The most vulnerable populations in the ultraviolet frontier face devastating impacts. Migrants to Mexico and the US face prolonged sun and heat exposure on their journey north, with heat exposure a leading cause of death. Exposure is a continued threat even within US Customs and Border Protection (CBP) custody. The American Civil Liberties Union (ACLU) has reported the detention of “thousands of migrant families outdoors, without protection from … the sun,” and similar conditions have been widely reported in the press.[9] A Department of Homeland Security (DHS) Office of Inspector General (OIG) report revealed photos of an overcrowded El Paso facility showing dozens of families and individuals waiting for processing exposed in a sun-bathed parking lot, their numbers far exceeding the capacity of the two minimal shade structures provided.[10] Detained migrants in McAllen, denied sufficiently protective cover from the Texas sun while they awaited processing, have been forced to fashion makeshift awnings by stringing together rows of reflective blankets into a military-style tent.[11] The struggle to combat conditions of over-exposure continues beyond the borderland. The United Nations International Organization for Migration (IOM) and the United States Agency for International Development (USAID) are reportedly building sun protection for migrants returning to El Salvador after having been denied asylum.[12]

Shading the Security State

State security forces navigate the irradiated atmosphere of the borderland, brokering power relations by deploying and denying protection from the elements. Shade is at the service of the state, determining who and what is exposed. Covered positions are rare in the desert landscape, but quickly identified and exploited by border agents. Absent any dedicated structures, patrols will appropriate the shade provided by existing infrastructure to locate temporary checkpoints.[13] And where shade is unavailable, the state creates and shapes it to its purposes. Tactical inspection positions are routinely augmented with deployable fabric canopies and tents, extending the capability of security agents to occupy and surveil within the hostile desert environment.

Checkpoint Canopies and Operations (GAO Report 19-534, Public Domain)

Building on these tactical interventions, the federal border security apparatus has developed an appetite for shade in the borderland, and has continued to invest in more permanent, purpose-built structures to extend their cover and strengthen their position in the landscape, resulting in an extensive inventory of shade structures serving the security state. Shade structures at security checkpoints and ports of entry orchestrate a biopolitical choreography, mitigating the impact of solar exposure while facilitating the inspection of bodies and vehicles and smoothing the flow of transnational commerce.

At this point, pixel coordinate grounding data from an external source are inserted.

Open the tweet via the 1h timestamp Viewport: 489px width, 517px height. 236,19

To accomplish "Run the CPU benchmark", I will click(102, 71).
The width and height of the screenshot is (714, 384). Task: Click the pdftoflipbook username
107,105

Inspection Canopies, Stanton Street Port of Entry (CBP, Public Domain)

In contrast to the border wall and other vertical barriers which control the territory through rigid partitioning of the ground plane, the shaded space of national security is defined by floating horizontal planes which subtly shift the atmospheric conditions of the ground and support asymmetrical relationships between security forces and the public. Security canopies proliferate throughout the far reaches of the ultraviolet frontier.[14] Canopies cover conditioned and fortified inspection booths for security personnel, as well as open areas for agents to conduct vehicular or pedestrian inspection.[15]

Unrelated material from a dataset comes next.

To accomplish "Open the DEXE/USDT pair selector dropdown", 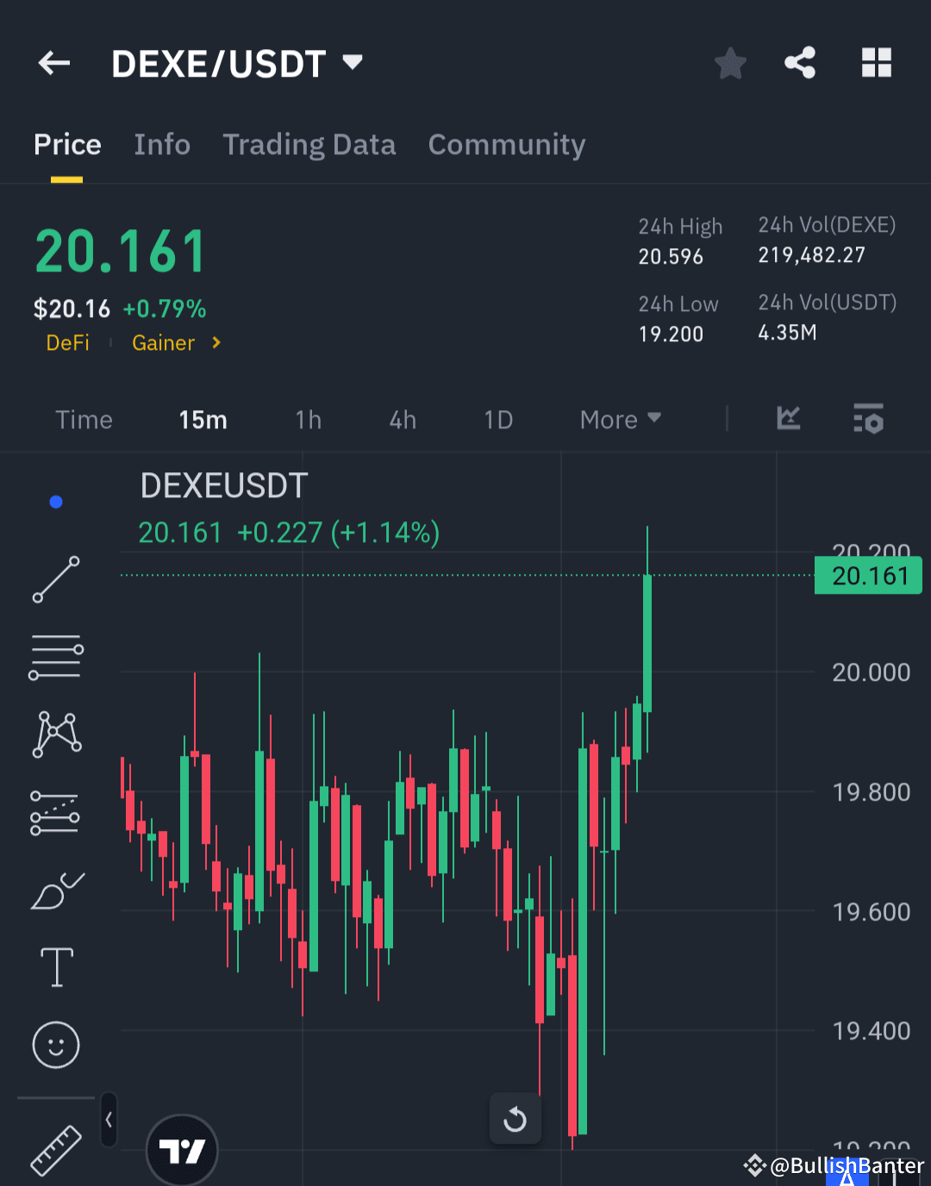I will pos(353,62).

At international crossings and ports of entry, more complex arrangements of canopies orchestrate a series of interrogative spaces, coordinated to assist agents in identifying and isolating individuals and vehicles deemed suspect. From pre-screening areas to primary and secondary inspection areas, the scale and orientation of the canopies shift to facilitate specific types of human, canine, and technologically-enhanced searches.[16] Crossing the shade from one stage of inspection to the next signals a progressively more intense encounter with enforcement.

Security Canopy (GAO Report 19-534, Public Domain)

At a port of entry, shade is not a public amenity, but a national security concern. When screening technologies like license plate readers and radiation monitors are not protected by shade, they can overheat and fail to operate, drawing concern and additional government oversight.[17] The General Services Administration (GSA) publishes guidelines for how to classify and quantify these spaces, noting the canopies “perform the essential function of sheltering inspection-related activities.”[18] While canopies cover critical security functions, they also claim territory for the security state. The coverage of each canopy contributes to the total value and extent of GSA real estate. While uncovered booths are “measured and assigned” in the GSA inventory only to the extent of their walls, canopies are counted as real property based on the coverage of their drip lines, inflating the inventory by counting not only the booths they cover, but all exterior inspection activities shaded below.

GSA Public Buildings Service Design Guidelines specify and articulate the relationship between security and shade. As vehicle inspections at the southern border often face south, “canopies must protect inspectors from sun in their eyes,” with precise calibrations depending on “sun angles and the orientation of the booths.”[19] Additional shading is required below the canopy in west-facing orientations, and architect-engineers are required to conduct sun-angle studies to ensure performance.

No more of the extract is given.